Mendengar penuturan sang ayah, Agun dan Sari kompak mengangguk kecil. Semburat senyum bahagia dari bibir mereka tak bisa tertutupi. Membuat Kisna ikut tersenyum.
“Bapak sama Ibu jangan terlalu capek. Tidak perlu juga maksain, aku sama Mas Agun tahu kondisi keluarga kita kok,” cicit Sari menggeser posisi duduk, ia melingkarkan lengan mungilnya, untuk dilingkarkan di lengan sang ayah.
“Sari benar, Pak. Jangan terlalu maksain,” timpal Agun setuju pada perkataan sang adik. Bocah laki-laki itu tampak khawatir dengan kondisi kesehatan kedua orang tuanya, terutama sang ayah.
Sejauh ini, Agun dan Sari tak banyak menuntut. Dan lebih tahu kondisi keluarganya yang jauh tertinggal dari para tetangga. Tidak juga menyalahkan takdir, tetapi mereka lebih memilih menerima keadaan dari cara didik sang ayah.
“Kita memang miskin, tetapi kejujuran lebih utama.” Itulah petuah dari sang ayah yang terus dipegang Agun dan Sari hingga detik ini.
“Tidak memaksakan, ini memang sudah kewajiban Bapak membuat anak-anak Bapak pintar. Karena kalian harus sukses,” sahut Kisna lembut menanggapi perkataan kedua buah hatinya.
***
Hari kelulusan akhirnya terjadi. Sebuah awal pencapaian yang tak terduga.
Setelah memutuskan untuk melanjutkan kejenjang SMP, dan banyak gunjingan pada tekad Kisna, kini tahun beralih tahun, sebuah impian lelaki miskin itu terwujudkan oleh kepintaran Agun, sang putra sulung.
Pacul dicangkulkan pada petakan tanah kering. Setelah selesai, lelaki miskin itu berganti tempat. Ia menyeka kasar peluhnya menjatuhi wajah, yang terpapar sengat matahari yang cukup panas hari ini.

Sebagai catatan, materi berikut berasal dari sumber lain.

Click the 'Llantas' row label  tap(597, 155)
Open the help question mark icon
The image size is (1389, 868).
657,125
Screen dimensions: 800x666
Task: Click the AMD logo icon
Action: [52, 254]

“Pak, Bapak!” Teriakan dari kejauhan itu membuat punggung Kisna yang sedikit membungkuk, melurus perlahan. Ia lagi-lagi menyeka keringat yang berhasil runtuh di sekujur tubuh.
Mata sayu Kisna bergerak menyipit saat kepalanya berhasil menoleh ke belakang, memandang sebuah kertas yang tergenggam di tangan sang putra sulung.
“Ada apa, Gun? Kok kamu malah ke sini. Di sini panas.”
“Aku diterima di SMA Negeri 1, Pak!”
“Wah, hebat banget! Padahal sulit sekali masuk sekolah itu lho!” Kepala Kisna berputar, begitu pun Agun. Ayah dan anak itu mencari sumber suara seorang wanita, “anak-anak Pak Kisna memang pintar-pintar. Semoga bisa mengangkat harkat dan derajat Bapak sekeluarga.”
Kelopak mata Kisna barulah mengerjap, saat menyadari wajah salah satu pelanggan yang rumahnya, sering dibersihkan oleh dirinya. Wanita itu masih memperlihatkan senyum tulus, memberi selamat pada Kisna dan sang putra.
“Selamat, Pak. Pak Kisna sudah berhasil mendidik anak bapak. Putri Bapak juga pintar. Dua-duanya pintar.” Tambahnya.
“Te-terima kasih, Bu,” balas Kisna bernada serak penuh haru. Di detik itu juga, ia memeluk sang putra erat, “Bapak bangga padamu, Gun! Sangat bangga.”
***
Mendengar sebuah pencapaian yang patut diapresiasi dari keluarga Kisna, nampaknya tak selaras dengan pemikiran orang-orang kampung, yang mayoritas berpikir pendidikan tidaklah penting.
Sejauh ini, anak-anak kampung lebih memilih menuntaskan sekolah mereka hingga gerbang SMP, lantas bergegas berangkat ke kota.
“Bu Tati, Agun udah tamat SMP, harusnya ke kota aja. Di sana banyak lowongan pekerjaan.”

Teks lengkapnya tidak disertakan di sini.